Subclinical venous thromboembolism is a hidden pathology which may present with catastrophic consequences if not diagnosed at an early stage. This study was undertaken to estimate the occurrence and associated risk factors of subclinical deep vein thrombosis after lung resection for lung cancer patients. A prospective observational cohort study was performed in a tertiary cardiothoracic surgery center. One hundred fifty patients who underwent different types of lung resection for lung cancer were enrolled. Caprini’s risk score was assessed in all patients. All patients received prophylactic stockings and anticoagulants. On the 5th postoperative day, a duplex venous ultrasound of bilateral lower limbs was performed on every asymptomatic patient.

Results

Out of 150 patients enrolled in the study, 147 patients completed the study. Four patients (2.72%) developed subclinical deep vein thrombosis. The patients were divided into 2 groups: group 1 (n = 143) post-lung resection and no DVT and group 2 (n = 4) with post-lung resection subclinical DVT. No patient developed postoperative clinical DVT. The incidence was found to be highest in the group of individuals who had a longer stay in the ICU (odds ratio 37.9) (p = 0.04). Among the various pathologies, the incidence was higher in patients who received preoperative chemotherapy (odds ratio 21.9) (p = 0.001). One patient in the subclinical DVT group (25%) died, while no mortality was observed in the no DVT group.

Conclusions

The incidence of subclinical deep vein thrombosis is low in the postoperative period among patients undergoing lung resection for lung cancer if appropriate prophylactic measures are applied.
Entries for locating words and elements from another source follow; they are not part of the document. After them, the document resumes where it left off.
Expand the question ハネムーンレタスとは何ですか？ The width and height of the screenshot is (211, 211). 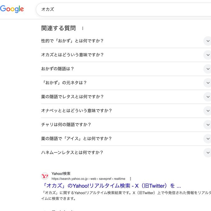click(72, 153)
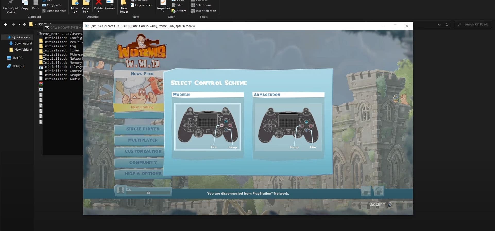Open the Single Player menu

pyautogui.click(x=143, y=129)
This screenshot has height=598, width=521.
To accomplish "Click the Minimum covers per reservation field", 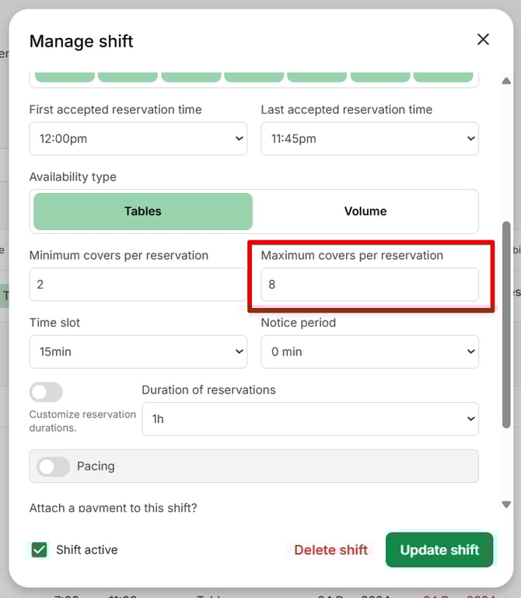I will [x=138, y=285].
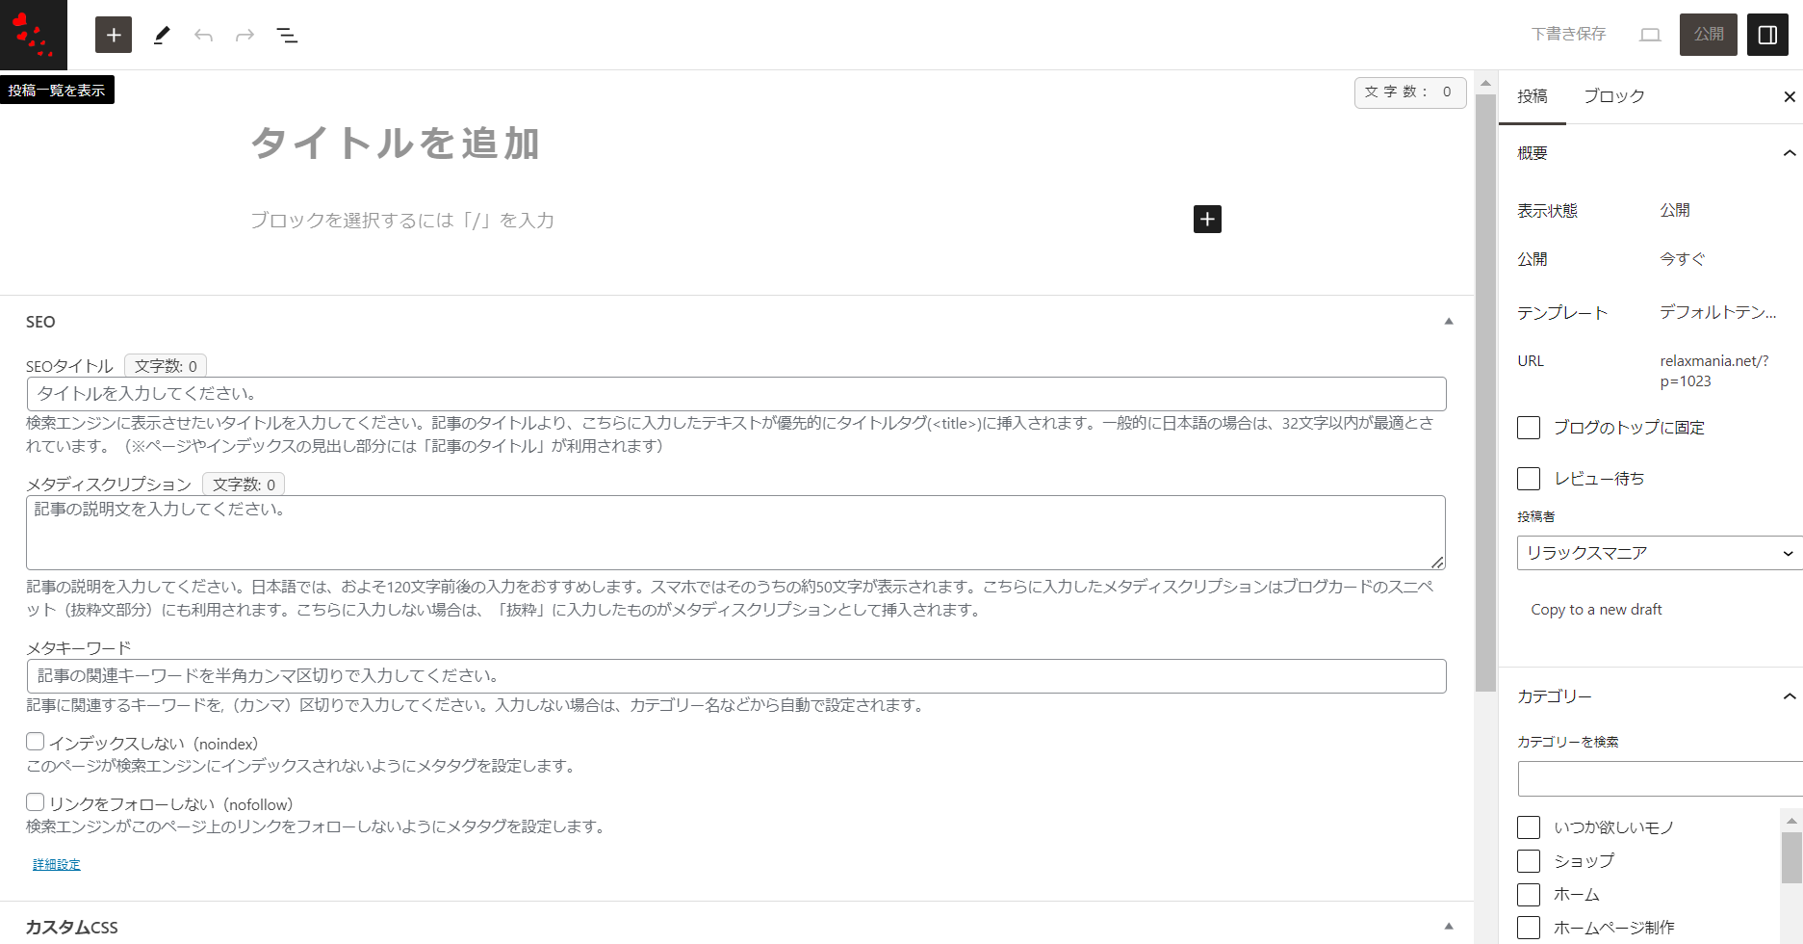Image resolution: width=1803 pixels, height=944 pixels.
Task: Click the SEOタイトル input field
Action: (736, 394)
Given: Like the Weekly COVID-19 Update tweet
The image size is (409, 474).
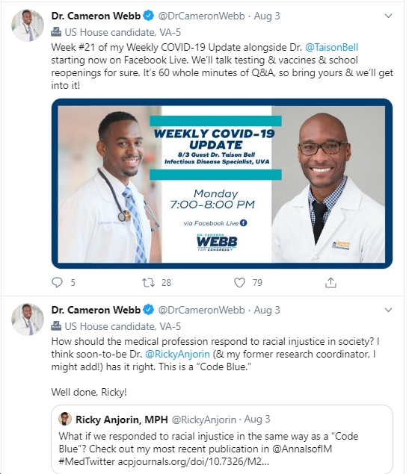Looking at the screenshot, I should point(239,283).
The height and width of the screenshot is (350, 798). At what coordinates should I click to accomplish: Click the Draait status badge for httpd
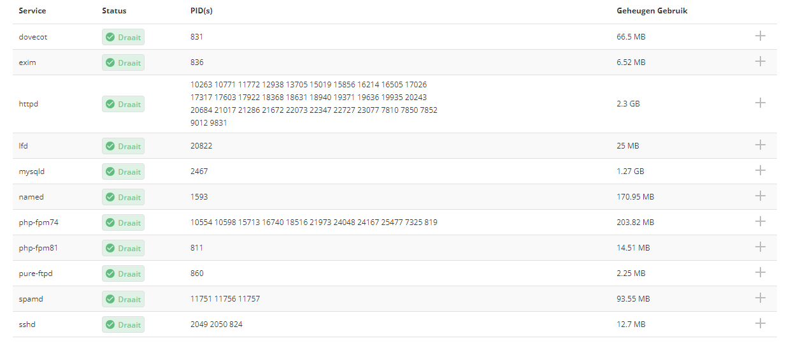(x=123, y=104)
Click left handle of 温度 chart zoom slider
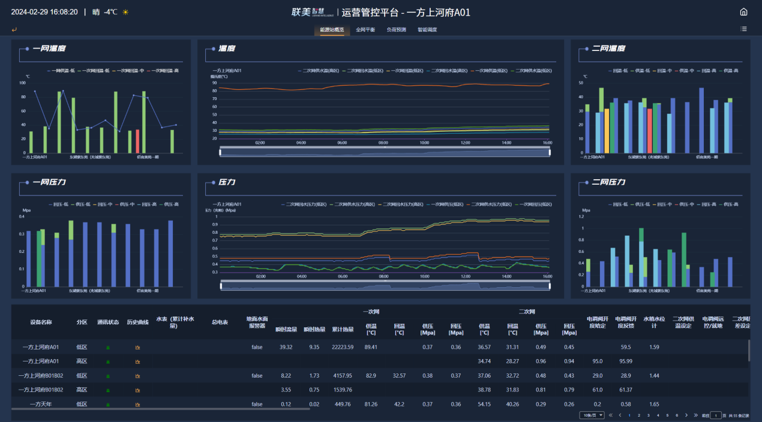 click(220, 152)
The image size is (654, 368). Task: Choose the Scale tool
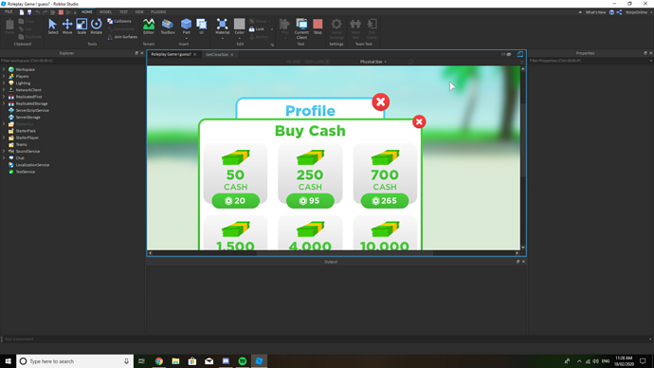tap(82, 27)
However, patients receiving preoperative chemotherapy and those with longer periods of immobilization are at a higher risk of developing postoperative DVT despite anticoagulant prophylaxis. Due to the sample size and design limitations, the mentioned risk factors could be associated with DVT not a cause of DVT. It might be justified to screen these high-risk groups to detect subclinical DVT to allow for post-discharge prophylaxis.

Background

Deep venous thrombosis (DVT) in post-surgical patients is not uncommon in lung cancer patients undergoing resection. The combination of malignancy, surgical trauma, chemotherapy, and smoking are all synergistic factors raising the risk. Most of the patients developing postoperative DVT are subclinical and asymptomatic; however, its complications like pulmonary embolism carry a very considerable mortality rate [1, 2]; hence, prevention of DVT assumes paramount importance. Other complications, resulting from incompetent or destroyed valves, include chronic venous insufficiency with subsequent development of varicose veins in about 60% of patients [3], lipodermatosclerosis, and venous ulcers causing considerable disability, the incidence being as low as 0–6.5% [4,5,6].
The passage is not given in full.